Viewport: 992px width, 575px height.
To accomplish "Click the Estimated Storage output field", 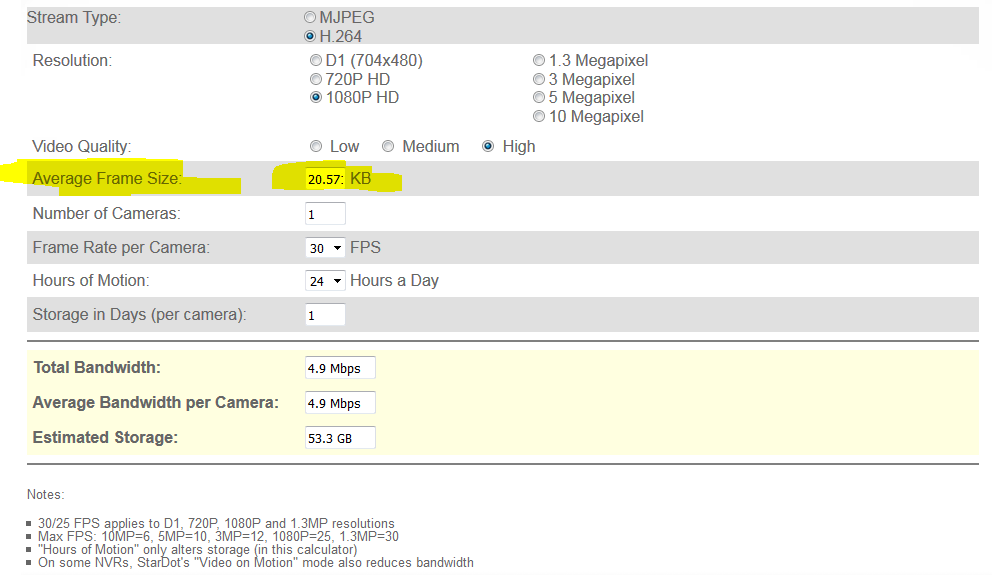I will [x=340, y=438].
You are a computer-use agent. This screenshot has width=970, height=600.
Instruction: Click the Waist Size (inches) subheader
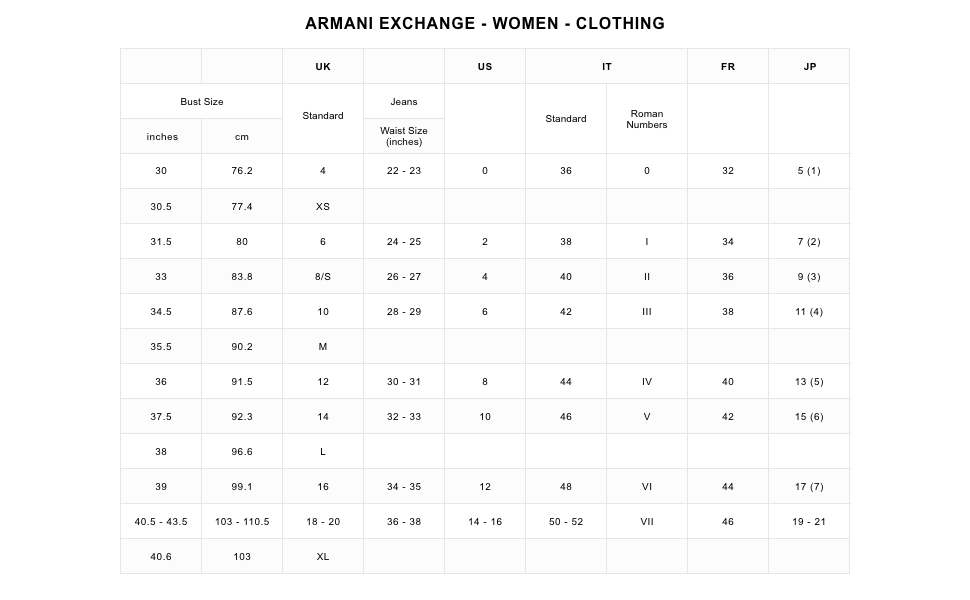click(x=404, y=136)
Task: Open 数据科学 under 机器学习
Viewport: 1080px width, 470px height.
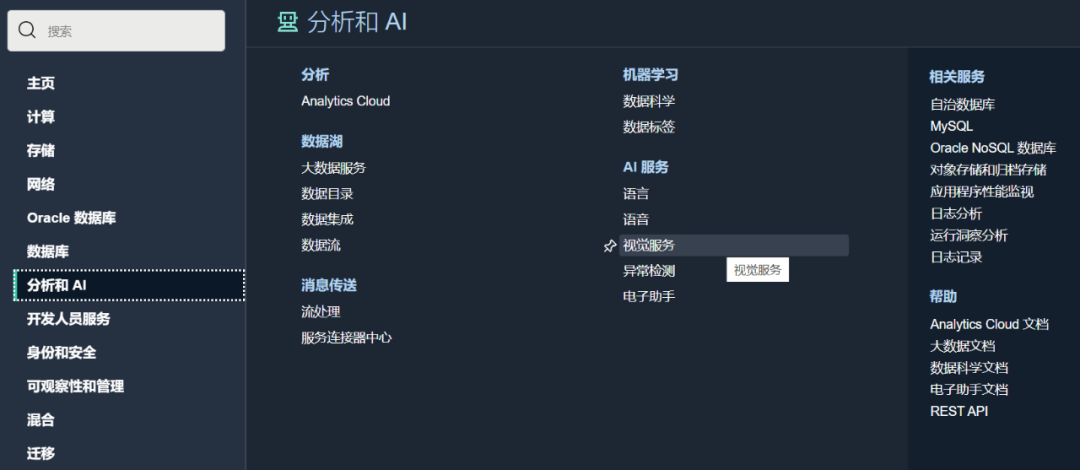Action: click(649, 101)
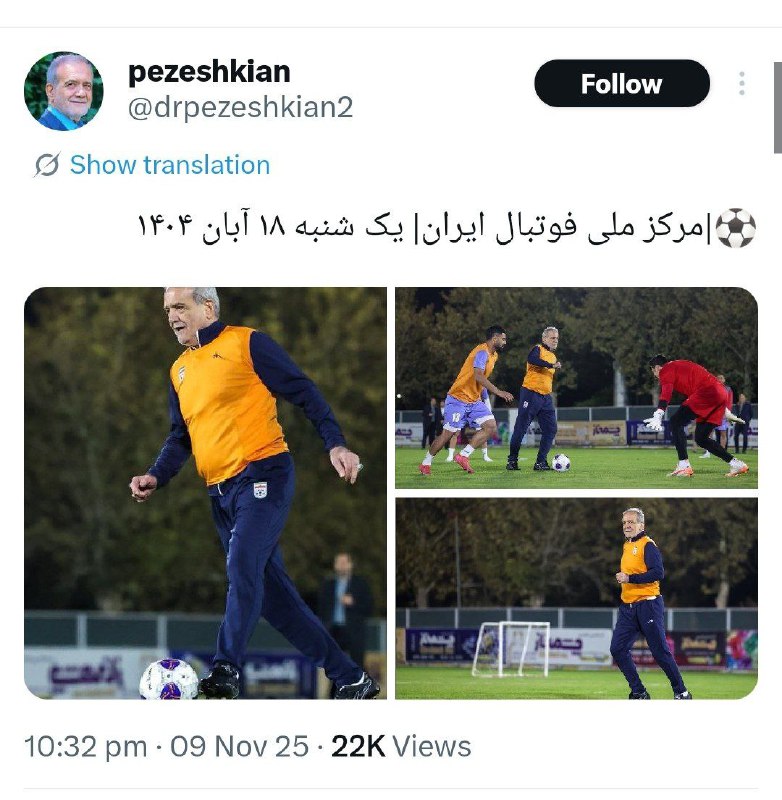
Task: Click the 22K Views count
Action: pyautogui.click(x=401, y=747)
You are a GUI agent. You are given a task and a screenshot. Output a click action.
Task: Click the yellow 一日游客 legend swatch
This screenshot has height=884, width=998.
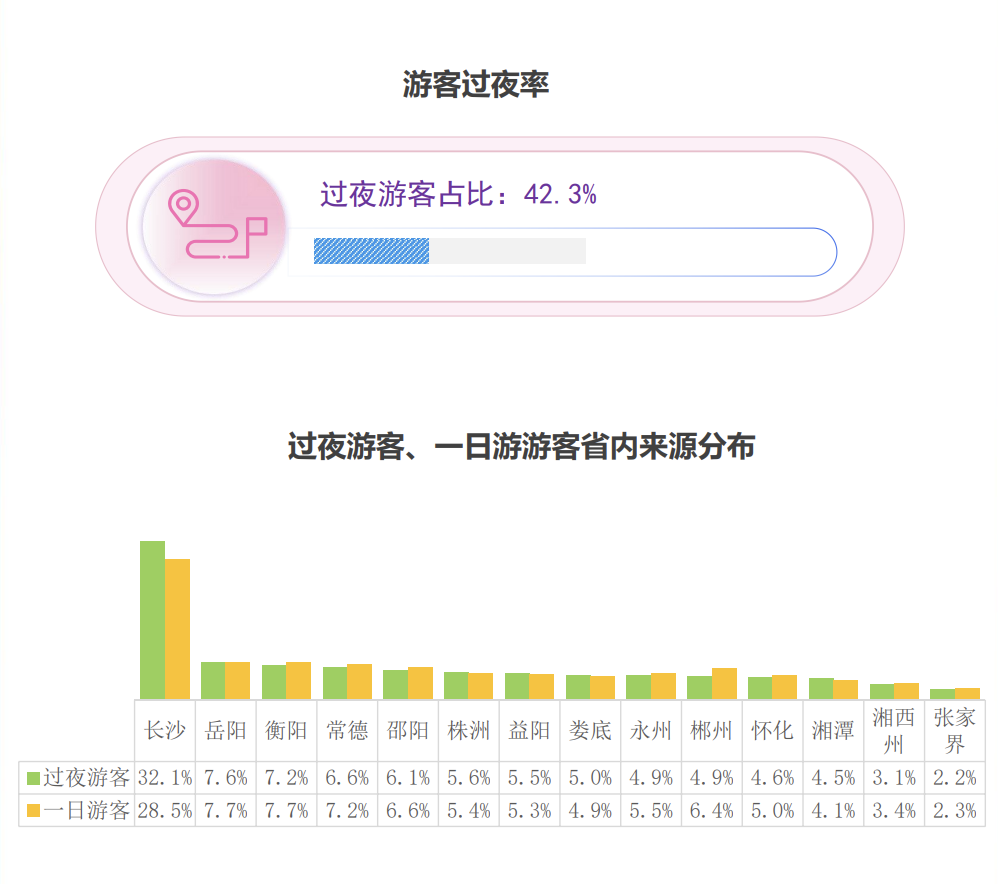click(x=33, y=811)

Task directions: Without the pictures, repeat the line with "Viewport: 1080px width, 470px height." and every line after it to the end of the listing, and nothing else.

Written solution:
Viewport: 1080px width, 470px height.
Action: click(649, 101)
Task: Click the 22K Views count
Action: pyautogui.click(x=401, y=747)
You are a GUI agent. You are given a task and a screenshot. Output a click action.
Task: Click the yellow 一日游客 legend swatch
This screenshot has height=884, width=998.
click(x=33, y=811)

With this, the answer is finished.